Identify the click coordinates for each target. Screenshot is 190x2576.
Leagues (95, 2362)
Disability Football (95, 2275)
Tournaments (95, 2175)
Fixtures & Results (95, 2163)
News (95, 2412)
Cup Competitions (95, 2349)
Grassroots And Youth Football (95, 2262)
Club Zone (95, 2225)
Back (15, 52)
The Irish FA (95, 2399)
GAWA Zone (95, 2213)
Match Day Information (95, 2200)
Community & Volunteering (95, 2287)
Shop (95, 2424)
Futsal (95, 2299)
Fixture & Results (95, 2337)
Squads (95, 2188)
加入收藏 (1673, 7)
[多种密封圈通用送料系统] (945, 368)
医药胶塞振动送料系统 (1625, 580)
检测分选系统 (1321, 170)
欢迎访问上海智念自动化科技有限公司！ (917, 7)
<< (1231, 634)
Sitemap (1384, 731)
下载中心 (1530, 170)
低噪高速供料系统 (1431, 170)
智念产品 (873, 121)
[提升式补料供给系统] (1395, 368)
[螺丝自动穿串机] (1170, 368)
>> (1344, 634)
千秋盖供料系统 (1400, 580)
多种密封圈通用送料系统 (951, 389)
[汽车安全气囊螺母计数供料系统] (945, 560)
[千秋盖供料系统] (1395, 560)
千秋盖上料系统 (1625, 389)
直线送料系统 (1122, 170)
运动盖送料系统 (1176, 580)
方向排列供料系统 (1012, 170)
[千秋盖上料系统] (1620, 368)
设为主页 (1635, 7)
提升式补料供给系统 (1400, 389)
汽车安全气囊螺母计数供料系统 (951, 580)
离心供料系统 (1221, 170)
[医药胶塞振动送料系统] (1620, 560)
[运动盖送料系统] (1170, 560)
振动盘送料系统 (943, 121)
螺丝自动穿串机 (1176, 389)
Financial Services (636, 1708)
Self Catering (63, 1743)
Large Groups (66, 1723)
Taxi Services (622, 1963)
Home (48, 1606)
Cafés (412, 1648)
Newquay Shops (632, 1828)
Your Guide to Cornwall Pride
_ _ _ _
What this task involves —
Give all the lines above again, exactly.

Output of the task —
Identify the click coordinates for each target. Screenshot is 190x2576.
Leagues (95, 2362)
Disability Football (95, 2275)
Tournaments (95, 2175)
Fixtures & Results (95, 2163)
News (95, 2412)
Cup Competitions (95, 2349)
Grassroots And Youth Football (95, 2262)
Club Zone (95, 2225)
Back (15, 52)
The Irish FA (95, 2399)
GAWA Zone (95, 2213)
Match Day Information (95, 2200)
Community & Volunteering (95, 2287)
Shop (95, 2424)
Futsal (95, 2299)
Fixture & Results (95, 2337)
Squads (95, 2188)
加入收藏 (1673, 7)
[多种密封圈通用送料系统] (945, 368)
医药胶塞振动送料系统 (1625, 580)
检测分选系统 (1321, 170)
欢迎访问上海智念自动化科技有限公司！ (917, 7)
<< (1231, 634)
Sitemap (1384, 731)
下载中心 (1530, 170)
低噪高速供料系统 (1431, 170)
智念产品 (873, 121)
[提升式补料供给系统] (1395, 368)
[螺丝自动穿串机] (1170, 368)
>> (1344, 634)
千秋盖供料系统 (1400, 580)
多种密封圈通用送料系统 (951, 389)
[汽车安全气囊螺母计数供料系统] (945, 560)
[千秋盖供料系统] (1395, 560)
千秋盖上料系统 (1625, 389)
直线送料系统 (1122, 170)
运动盖送料系统 (1176, 580)
方向排列供料系统 (1012, 170)
[千秋盖上料系统] (1620, 368)
设为主页 (1635, 7)
提升式补料供给系统 (1400, 389)
汽车安全气囊螺母计数供料系统 (951, 580)
离心供料系统 (1221, 170)
[医药胶塞振动送料系统] (1620, 560)
[运动盖送料系统] (1170, 560)
振动盘送料系统 (943, 121)
螺丝自动穿串机 (1176, 389)
Financial Services (636, 1708)
Self Catering (63, 1743)
Large Groups (66, 1723)
Taxi Services (622, 1963)
Home (48, 1606)
Cafés (412, 1648)
Newquay Shops (632, 1828)
Your Guide to Cornwall Pride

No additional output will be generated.